OK, having seen the talk, it's clear that what is currently implemented requires whole new fs images: the entire-subvolume is the unit of snapshotting. However... I don't see why that is necessarily the case. (Though having two files which are partially shared blocks and partially CoWed blocks, which would be a requirement for doing it this way, *is* genuinely new and might have to wait for xfs v6. Or v-infinity if the idea is simply insane. :) ).

New tricks for XFS

Posted Feb 23, 2018 15:47 UTC (Fri) by dcg (subscriber, #9198) [Link] (1 responses)

I am not sure I understand. What I was trying to say is that, as I understand it, there is a metadata structure that the copy-on-write mechanism can't share: space management. As you create subvolumes inside of subvolumes, each one of these "matryoshka" subvolumes will have to handle its internal space (eg the free space tree) in some way. At first, the CoW mechanism will share the blocks that store the free space information, of course. But once you start using the filesystems, they will differ quickly. For Nth subvolumes, you will have Nth free space trees for each one (plus the host).

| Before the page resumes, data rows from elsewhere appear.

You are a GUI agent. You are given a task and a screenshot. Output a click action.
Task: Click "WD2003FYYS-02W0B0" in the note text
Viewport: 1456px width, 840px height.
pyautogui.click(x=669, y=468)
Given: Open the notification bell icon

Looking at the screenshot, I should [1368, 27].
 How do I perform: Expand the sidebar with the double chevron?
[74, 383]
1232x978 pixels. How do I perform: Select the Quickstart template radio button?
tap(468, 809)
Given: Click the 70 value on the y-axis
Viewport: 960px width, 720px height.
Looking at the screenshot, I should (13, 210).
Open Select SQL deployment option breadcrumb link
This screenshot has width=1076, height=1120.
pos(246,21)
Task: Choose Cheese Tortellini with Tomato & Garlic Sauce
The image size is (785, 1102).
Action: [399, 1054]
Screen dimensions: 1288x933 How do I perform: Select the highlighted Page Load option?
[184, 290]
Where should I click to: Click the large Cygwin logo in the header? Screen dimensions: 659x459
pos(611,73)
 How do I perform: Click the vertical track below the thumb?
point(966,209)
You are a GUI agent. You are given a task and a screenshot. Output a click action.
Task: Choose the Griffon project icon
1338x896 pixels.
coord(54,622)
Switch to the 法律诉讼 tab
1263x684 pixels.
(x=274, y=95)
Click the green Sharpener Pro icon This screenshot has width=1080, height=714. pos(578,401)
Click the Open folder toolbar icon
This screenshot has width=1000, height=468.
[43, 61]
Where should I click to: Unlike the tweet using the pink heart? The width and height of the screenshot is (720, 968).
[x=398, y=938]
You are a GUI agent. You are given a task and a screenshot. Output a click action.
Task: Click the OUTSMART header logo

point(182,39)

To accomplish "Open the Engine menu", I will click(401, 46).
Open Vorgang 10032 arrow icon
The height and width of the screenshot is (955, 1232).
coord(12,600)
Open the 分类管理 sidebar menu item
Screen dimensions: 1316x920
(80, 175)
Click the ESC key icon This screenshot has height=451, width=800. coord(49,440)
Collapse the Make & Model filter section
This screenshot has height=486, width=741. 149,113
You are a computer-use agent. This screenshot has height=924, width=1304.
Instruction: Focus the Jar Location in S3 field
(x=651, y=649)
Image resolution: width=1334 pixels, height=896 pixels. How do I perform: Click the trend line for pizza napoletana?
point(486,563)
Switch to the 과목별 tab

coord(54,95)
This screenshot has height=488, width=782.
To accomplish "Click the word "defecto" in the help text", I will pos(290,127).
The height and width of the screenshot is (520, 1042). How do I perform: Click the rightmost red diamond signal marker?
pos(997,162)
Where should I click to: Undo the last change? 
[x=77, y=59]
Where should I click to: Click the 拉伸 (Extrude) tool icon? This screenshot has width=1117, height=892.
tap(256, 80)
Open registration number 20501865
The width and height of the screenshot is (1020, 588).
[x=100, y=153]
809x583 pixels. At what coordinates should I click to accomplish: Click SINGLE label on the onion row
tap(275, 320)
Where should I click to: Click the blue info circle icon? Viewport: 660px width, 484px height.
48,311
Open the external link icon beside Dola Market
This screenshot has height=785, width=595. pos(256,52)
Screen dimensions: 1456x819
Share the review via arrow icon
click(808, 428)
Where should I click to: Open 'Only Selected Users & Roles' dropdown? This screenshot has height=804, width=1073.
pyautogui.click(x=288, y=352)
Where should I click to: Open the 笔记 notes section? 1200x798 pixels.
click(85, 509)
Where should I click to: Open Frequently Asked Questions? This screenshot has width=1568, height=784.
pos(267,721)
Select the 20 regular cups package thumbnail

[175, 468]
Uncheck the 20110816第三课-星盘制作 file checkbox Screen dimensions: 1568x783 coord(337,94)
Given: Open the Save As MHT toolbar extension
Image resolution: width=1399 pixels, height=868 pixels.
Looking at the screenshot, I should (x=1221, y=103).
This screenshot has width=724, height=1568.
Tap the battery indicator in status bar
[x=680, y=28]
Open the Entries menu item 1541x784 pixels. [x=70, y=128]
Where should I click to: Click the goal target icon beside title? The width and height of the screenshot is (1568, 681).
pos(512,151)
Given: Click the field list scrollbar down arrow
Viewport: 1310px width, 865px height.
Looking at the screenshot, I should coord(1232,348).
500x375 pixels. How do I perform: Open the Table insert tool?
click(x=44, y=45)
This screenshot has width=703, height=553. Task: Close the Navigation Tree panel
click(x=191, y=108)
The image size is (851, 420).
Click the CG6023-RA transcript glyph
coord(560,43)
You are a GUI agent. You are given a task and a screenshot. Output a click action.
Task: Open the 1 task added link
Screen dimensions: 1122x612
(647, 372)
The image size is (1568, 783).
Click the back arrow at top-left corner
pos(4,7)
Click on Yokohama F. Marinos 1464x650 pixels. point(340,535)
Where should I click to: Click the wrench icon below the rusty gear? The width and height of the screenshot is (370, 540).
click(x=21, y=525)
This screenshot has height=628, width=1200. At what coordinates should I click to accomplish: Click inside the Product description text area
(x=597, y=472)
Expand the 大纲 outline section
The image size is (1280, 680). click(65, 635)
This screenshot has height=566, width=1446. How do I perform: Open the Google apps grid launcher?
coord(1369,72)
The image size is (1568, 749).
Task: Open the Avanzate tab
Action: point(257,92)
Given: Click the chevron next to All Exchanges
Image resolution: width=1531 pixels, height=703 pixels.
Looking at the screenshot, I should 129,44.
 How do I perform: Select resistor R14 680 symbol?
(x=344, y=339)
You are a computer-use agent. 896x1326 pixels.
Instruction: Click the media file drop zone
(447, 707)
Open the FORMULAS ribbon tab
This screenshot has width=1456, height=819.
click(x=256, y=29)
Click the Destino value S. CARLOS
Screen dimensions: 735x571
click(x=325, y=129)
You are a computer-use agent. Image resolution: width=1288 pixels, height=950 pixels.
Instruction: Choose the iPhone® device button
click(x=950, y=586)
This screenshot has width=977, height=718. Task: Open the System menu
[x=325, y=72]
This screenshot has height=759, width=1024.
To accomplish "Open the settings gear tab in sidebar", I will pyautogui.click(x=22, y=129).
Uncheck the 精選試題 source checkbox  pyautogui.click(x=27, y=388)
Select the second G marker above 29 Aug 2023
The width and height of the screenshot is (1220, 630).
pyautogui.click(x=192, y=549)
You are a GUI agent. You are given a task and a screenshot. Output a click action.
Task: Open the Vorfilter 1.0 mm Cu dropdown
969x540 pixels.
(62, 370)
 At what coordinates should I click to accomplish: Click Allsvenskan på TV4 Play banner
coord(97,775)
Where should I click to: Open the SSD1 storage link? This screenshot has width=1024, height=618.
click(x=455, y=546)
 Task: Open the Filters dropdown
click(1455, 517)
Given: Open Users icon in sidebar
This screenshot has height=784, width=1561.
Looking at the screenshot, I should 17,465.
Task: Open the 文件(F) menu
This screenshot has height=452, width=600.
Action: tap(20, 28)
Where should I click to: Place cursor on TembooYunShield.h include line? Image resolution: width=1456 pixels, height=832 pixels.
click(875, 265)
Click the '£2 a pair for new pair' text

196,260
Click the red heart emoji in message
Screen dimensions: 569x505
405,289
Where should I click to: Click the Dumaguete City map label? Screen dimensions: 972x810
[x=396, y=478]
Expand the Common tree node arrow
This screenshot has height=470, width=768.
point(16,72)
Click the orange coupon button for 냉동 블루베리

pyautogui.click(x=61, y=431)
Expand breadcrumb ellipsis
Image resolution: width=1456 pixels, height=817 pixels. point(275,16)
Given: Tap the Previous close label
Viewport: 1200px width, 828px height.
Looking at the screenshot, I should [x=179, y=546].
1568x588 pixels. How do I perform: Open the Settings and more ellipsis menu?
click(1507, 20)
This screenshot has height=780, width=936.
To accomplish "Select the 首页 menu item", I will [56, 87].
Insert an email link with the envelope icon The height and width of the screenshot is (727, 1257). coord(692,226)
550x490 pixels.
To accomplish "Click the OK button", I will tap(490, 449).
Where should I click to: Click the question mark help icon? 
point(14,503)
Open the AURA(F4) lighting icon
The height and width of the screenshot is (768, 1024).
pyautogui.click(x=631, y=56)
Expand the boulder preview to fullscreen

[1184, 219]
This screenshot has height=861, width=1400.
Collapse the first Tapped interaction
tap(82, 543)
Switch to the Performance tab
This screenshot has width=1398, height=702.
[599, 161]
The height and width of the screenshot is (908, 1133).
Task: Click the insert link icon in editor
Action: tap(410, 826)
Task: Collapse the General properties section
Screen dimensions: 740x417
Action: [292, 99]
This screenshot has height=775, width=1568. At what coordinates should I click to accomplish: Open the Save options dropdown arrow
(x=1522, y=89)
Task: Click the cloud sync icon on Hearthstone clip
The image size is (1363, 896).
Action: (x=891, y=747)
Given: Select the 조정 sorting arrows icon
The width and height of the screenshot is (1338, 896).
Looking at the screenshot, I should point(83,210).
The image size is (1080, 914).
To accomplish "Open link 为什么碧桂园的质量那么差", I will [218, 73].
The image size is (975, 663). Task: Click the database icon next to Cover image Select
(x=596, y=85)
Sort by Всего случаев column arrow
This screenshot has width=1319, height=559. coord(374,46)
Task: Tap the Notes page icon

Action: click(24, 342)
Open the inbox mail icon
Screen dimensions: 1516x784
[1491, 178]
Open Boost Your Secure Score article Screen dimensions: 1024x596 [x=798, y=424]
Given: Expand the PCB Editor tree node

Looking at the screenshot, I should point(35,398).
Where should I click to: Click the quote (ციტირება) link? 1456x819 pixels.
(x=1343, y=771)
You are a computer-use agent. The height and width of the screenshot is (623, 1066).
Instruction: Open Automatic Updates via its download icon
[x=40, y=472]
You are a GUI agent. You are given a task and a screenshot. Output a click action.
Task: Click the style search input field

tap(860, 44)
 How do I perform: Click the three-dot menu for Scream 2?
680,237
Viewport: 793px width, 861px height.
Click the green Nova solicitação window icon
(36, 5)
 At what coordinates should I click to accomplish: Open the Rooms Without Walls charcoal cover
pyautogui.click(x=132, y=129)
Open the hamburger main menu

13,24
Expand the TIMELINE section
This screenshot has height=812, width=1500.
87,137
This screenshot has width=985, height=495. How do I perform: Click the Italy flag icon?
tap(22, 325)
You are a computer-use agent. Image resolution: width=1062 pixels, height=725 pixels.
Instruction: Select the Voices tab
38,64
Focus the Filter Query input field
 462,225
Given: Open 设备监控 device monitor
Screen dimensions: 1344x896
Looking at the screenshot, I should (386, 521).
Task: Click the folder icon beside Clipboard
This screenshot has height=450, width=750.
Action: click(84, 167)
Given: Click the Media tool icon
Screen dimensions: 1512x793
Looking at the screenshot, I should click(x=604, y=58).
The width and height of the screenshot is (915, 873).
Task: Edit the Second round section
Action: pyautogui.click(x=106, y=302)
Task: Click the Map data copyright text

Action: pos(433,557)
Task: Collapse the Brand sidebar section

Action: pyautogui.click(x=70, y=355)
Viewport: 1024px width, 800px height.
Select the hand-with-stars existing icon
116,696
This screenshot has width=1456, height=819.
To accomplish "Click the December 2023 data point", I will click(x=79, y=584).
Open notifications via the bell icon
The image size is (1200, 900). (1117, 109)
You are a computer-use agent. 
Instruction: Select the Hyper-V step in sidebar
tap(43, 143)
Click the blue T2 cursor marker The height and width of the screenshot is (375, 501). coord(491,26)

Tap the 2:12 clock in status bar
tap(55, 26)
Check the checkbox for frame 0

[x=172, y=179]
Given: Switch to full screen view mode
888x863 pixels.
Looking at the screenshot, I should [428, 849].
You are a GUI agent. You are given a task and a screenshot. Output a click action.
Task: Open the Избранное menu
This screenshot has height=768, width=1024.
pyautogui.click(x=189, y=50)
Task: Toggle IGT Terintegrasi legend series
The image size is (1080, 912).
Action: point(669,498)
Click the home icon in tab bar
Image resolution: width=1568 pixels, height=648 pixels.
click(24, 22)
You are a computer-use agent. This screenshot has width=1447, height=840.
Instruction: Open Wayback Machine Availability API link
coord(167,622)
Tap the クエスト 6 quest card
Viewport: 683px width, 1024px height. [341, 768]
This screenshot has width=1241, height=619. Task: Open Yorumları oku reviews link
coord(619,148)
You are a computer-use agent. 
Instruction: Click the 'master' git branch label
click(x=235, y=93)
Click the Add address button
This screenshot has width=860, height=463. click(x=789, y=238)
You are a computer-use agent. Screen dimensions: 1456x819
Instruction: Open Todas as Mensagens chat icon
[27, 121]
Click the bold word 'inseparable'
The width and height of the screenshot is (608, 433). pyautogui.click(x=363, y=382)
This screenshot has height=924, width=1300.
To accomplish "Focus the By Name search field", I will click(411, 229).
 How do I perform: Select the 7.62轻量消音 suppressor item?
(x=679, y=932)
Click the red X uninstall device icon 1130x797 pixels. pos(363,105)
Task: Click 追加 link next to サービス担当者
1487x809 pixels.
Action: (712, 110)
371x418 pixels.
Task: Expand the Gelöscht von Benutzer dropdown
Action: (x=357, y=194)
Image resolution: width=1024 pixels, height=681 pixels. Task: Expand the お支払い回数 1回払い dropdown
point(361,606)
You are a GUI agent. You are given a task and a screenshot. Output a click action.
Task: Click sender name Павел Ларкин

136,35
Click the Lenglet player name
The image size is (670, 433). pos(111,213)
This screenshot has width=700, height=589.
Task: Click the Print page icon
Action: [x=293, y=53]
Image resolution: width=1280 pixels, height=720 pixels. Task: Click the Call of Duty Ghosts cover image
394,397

Now let's imagine that you make a large file in the last subvolume. It will requires to allocate blocks for its image residing in the previous filesystem. If the allocation is big enough, it may require also to allocate blocks for that previous subvolume, and would require to allocate blocks for him too - all the way to the host filesystem. Allocation performance will suffer heavily. In short, XFS needs to replicate space management structures for each embedded subvolume (and potentially need to update *all* of them in some extreme cases). In ZFS/btrfs, space management is shared by all subvolumes so it does not have these problems.

This is what leads me to believe that excessive subvolume embedding would be a scalability issue for this model, but may be I'm not understanding it right

New tricks for XFS

Posted Feb 23, 2018 21:26 UTC (Fri) by nix (subscriber, #2304) [Link]

Agreed, that might be problematic if you have huge numbers of subsubsubvolumes -- but wouldn't that be problematical for other similar filesystems too? (The volume of log updates in all these layers is the other possible problem.)

(I'll admit that what I want isn't subvolumes at all -- it's snapshotting on a directory granularity level. No subvolumes, no notion of "this is like a smaller subfilesystem", just each subdir can be snapshotted and the snapshots can be forked freely. That's still, I think, something not that hard with a CoW tree fs but incredibly clunky with Dave's scheme. One filesystem image per directory? I don't think that'll scale too well... a complete log and fs structures per directory, uh, no. :) )